In the present study, the intracellular expression of the HIV-1 Nef protein was found to be responsible for stimulating the secretion of cytokines and pathway-specific metabolites. The normal human astrocytes expressing Nef demonstrated elevated levels of IL-6, IP-10, and TNF-α cytokines at transcriptional and translational levels. The stimulation of cytokines might be due to variability in the expression pattern of the Nef protein, which is in concordance with the findings reported earlier [39]. Amongst all the Nef plasmids constructed from the clinical samples, only one plasmid containing a BC recombinant Nef clone (IHDS-9) demonstrated a slightly elevated level of expression than the subtype-C-specific strains of study samples, indicating its possibility in association at the level of genetic composition.
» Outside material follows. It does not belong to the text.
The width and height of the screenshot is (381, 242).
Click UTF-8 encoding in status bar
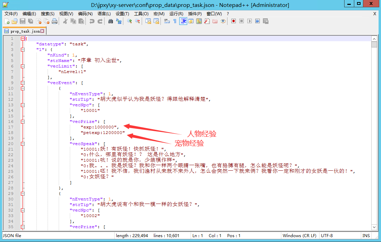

Similarly, subtype-B-specific plasmid pNL4.3 also showed an elevated level of expression as compared to the subtype-C-specific plasmid, indicating the same association. The disparity in the expression levels of the Nef protein and cytokines induced in vitro experiments might have contributed to the development of neurotoxicity leading to neuropathogenesis.
The intracellular expression of Nef and damage to the integrity of the cells leading to a loss of cells was previously demonstrated with variations in the frequency of cell loss and the presence of genetic diversity of the Nef protein in different regions [40,41]. Furthermore, various pathways seem to be responsible for stimulating apoptosis in astrocytes, though the exact mechanism of cell death remains unknown. The current study showed that the intracellular expression of pro-inflammatory cytokines due to the intracellular expression of HIV Nef virotoxin and further stimulation the expression level of kynurenine pathway-specific metabolites might be an important cause of HIV Nef-induced neuropathogenesis. Additionally, the differences in the effects observed may be due to variations in the transfection efficiencies and Nef expression levels in astrocytes.
The elevated expression levels of cytokines and KP metabolites obtained for the subtype-specific plasmids, viz., subtype-B (pNL4.3) plasmid as compared to subtype-C (pIndieC) and consensus subtype-C-specific strain (pLconsNefSN) in astrocytes, confirmed the role of subtype-specific sequences. The stimulation of these cytokine-specific gene expressions matched the capacity of the Nef protein to demonstrate its potential effect on inflammation leading to the death of cells. The literary reports indicated that in various viral infections, the stimulation of cytokines has an effect on the aggregation of immune cells to the site of inflammatory infection [42] and in the brains of the simian immunodeficiency virus (SIV)-infected macaques [43]. Additionally, the data obtained from our study support the findings of stimulated cytokine expression due to the intracellular expression of the Nef protein in primary normal human astrocytes that might be associated with the Nef sequence diversity.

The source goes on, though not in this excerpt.